Сейчас Европа ввела экспортное эмбарго на аппараты ИВЛ и газоанализаторы, и поступила совершенно правильно. Кстати, средства индивидуальной защиты у нас гораздо больший дефицит, чем аппараты ИВЛ. Да, на складах армии есть и средства защиты, общевойсковые защитные комплекты — ОЗК. В них можно воевать в условиях применения бактериологического оружия. Но в них невозможно работать в реанимации. Потому что нет нужной свободы и чувствительности рук, нет достаточного поля зрения, нет теплоотдачи. Поэтому этим вопросом надо заниматься серьезно: если выпадут из строя врачи, ситуация точно выйдет из-под контроля.
- Вероника Скворцова, видимо, в целях экономии средств предложила подключать к одному аппарату ИВЛ сразу несколько пациентов.

**Исходные данные:**
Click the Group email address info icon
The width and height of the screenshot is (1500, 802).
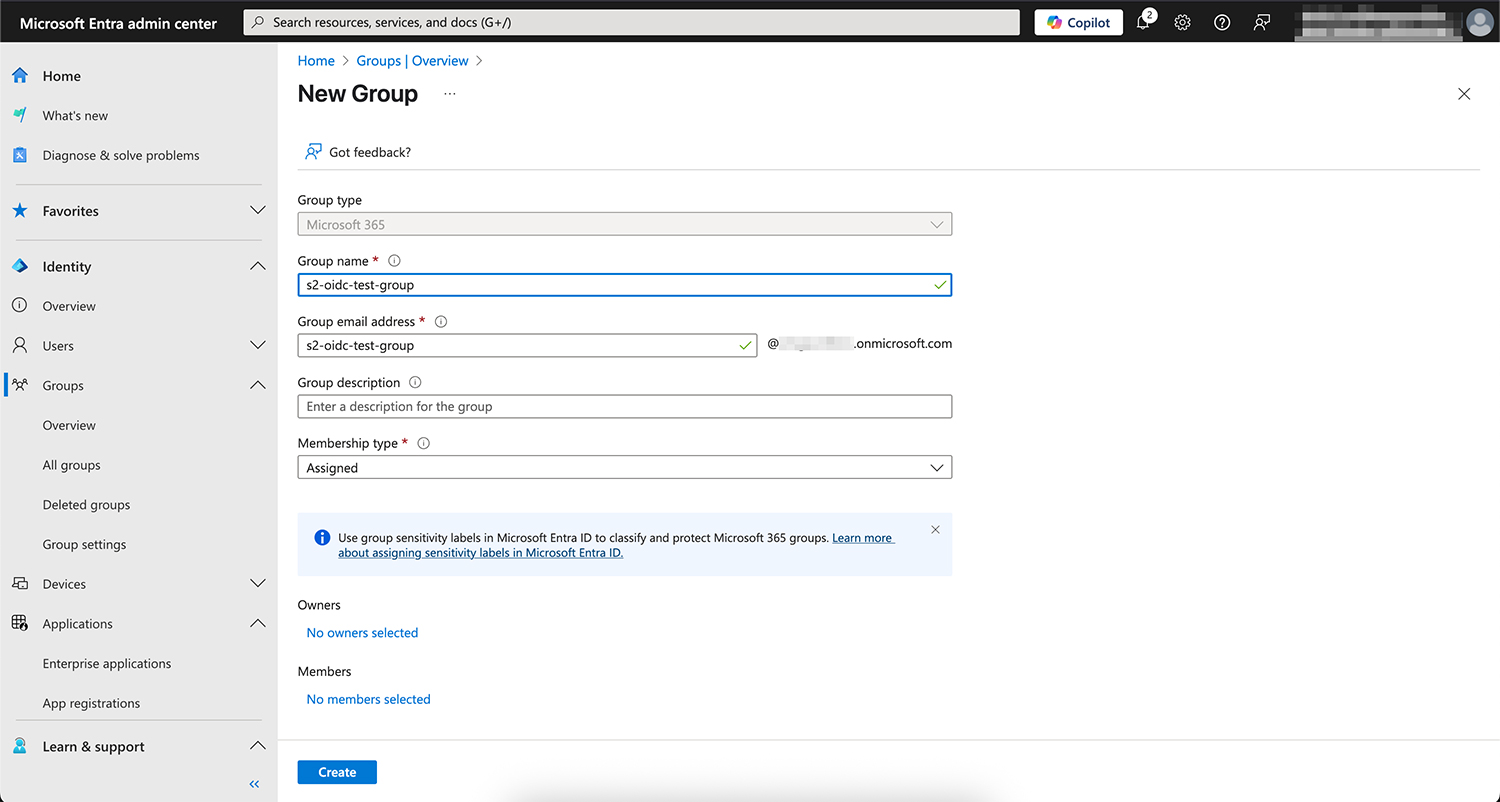tap(441, 322)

**Вопросы и задания:**
**a.** На что, согласно тексту упражнения, Европа ввела экспортное эмбарго?
**b.** Измените фрагмент текста упражнения, начиная со слов «Сейчас Европа ввела» и заканчивая словами «выйдет из-под контроля.»: замените «врачи» на «медики» и приведите фрагмент целиком.
Данные взяты из другого источника.

**Ответы:**
**a.** На аппараты ИВЛ и газоанализаторы.

**b.**
Сейчас Европа ввела экспортное эмбарго на аппараты ИВЛ и газоанализаторы, и поступила совершенно правильно. Кстати, средства индивидуальной защиты у нас гораздо больший дефицит, чем аппараты ИВЛ. Да, на складах армии есть и средства защиты, общевойсковые защитные комплекты — ОЗК. В них можно воевать в условиях применения бактериологического оружия. Но в них невозможно работать в реанимации. Потому что нет нужной свободы и чувствительности рук, нет достаточного поля зрения, нет теплоотдачи. Поэтому этим вопросом надо заниматься серьезно: если выпадут из строя медики, ситуация точно выйдет из-под контроля.